LISTING:
========================================================================

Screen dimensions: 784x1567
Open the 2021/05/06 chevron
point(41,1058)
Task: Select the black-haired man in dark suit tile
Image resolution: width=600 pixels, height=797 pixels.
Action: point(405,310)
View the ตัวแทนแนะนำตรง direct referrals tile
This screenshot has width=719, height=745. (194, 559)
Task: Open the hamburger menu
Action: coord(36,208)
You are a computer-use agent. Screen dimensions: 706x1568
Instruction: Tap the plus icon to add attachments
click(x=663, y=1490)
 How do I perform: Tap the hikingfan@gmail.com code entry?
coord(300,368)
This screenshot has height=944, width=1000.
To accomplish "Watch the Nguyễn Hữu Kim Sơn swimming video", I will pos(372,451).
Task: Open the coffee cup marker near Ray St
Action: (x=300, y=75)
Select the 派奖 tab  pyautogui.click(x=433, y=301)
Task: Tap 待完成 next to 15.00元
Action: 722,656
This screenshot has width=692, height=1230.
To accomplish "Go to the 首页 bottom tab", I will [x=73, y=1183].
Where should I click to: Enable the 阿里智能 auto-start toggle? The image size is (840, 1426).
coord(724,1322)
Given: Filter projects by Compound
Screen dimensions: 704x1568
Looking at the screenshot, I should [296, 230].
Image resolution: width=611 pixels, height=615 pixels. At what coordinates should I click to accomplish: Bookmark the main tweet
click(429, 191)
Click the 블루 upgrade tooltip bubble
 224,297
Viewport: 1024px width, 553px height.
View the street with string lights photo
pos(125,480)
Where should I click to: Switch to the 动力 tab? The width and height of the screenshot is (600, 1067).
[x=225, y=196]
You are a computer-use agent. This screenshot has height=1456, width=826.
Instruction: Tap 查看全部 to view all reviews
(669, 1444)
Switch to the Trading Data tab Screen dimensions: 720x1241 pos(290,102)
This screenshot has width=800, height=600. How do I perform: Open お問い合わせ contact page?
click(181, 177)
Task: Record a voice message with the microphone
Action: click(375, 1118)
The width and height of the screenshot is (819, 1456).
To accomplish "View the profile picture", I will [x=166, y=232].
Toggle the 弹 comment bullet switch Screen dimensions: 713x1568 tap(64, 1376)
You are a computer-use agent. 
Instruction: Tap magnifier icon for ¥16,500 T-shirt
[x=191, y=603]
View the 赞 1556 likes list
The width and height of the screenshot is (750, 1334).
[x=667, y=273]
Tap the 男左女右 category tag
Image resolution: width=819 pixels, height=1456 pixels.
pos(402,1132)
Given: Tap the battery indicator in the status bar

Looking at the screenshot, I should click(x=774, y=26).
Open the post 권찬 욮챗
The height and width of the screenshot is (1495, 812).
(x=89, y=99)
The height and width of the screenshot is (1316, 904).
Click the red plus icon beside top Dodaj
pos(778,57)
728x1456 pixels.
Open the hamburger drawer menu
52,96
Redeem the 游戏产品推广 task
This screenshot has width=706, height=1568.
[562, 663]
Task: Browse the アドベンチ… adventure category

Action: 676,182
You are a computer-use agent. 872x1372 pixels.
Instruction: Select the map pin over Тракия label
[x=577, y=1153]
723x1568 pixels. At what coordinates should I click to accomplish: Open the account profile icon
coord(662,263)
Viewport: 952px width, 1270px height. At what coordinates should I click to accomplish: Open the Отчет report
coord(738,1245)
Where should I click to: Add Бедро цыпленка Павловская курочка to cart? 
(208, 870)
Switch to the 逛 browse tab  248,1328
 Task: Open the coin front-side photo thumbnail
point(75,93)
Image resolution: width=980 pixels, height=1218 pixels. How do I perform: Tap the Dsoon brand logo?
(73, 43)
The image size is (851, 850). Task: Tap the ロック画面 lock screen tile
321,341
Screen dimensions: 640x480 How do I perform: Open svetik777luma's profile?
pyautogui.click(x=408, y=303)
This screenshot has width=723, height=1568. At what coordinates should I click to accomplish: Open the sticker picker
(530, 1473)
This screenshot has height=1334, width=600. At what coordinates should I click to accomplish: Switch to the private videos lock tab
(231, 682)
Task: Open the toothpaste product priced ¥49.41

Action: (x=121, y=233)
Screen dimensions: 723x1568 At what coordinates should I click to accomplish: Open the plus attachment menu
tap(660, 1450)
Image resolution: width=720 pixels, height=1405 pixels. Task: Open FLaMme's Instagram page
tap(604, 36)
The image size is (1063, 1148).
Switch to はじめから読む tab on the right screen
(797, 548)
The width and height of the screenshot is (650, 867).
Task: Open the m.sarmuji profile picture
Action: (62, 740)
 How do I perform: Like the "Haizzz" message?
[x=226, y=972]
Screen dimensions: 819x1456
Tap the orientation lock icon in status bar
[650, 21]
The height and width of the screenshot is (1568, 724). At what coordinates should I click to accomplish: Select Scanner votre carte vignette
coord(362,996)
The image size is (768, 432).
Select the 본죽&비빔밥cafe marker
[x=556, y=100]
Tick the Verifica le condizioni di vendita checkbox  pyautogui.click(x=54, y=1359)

========================================================================

THE EXERCISE:
Write the stretch of the records from the line containing "Where should I click to: Enable" through the line containing "pos(125,480)" as a JSON list of strings, one string per line, leaving out any blank lines.

IN RESPONSE:
[
  "Where should I click to: Enable the 阿里智能 auto-start toggle? The image size is (840, 1426).",
  "coord(724,1322)",
  "Given: Filter projects by Compound",
  "Screen dimensions: 704x1568",
  "Looking at the screenshot, I should [296, 230].",
  "Image resolution: width=611 pixels, height=615 pixels. At what coordinates should I click to accomplish: Bookmark the main tweet",
  "click(429, 191)",
  "Click the 블루 upgrade tooltip bubble",
  " 224,297",
  "Viewport: 1024px width, 553px height.",
  "View the street with string lights photo",
  "pos(125,480)"
]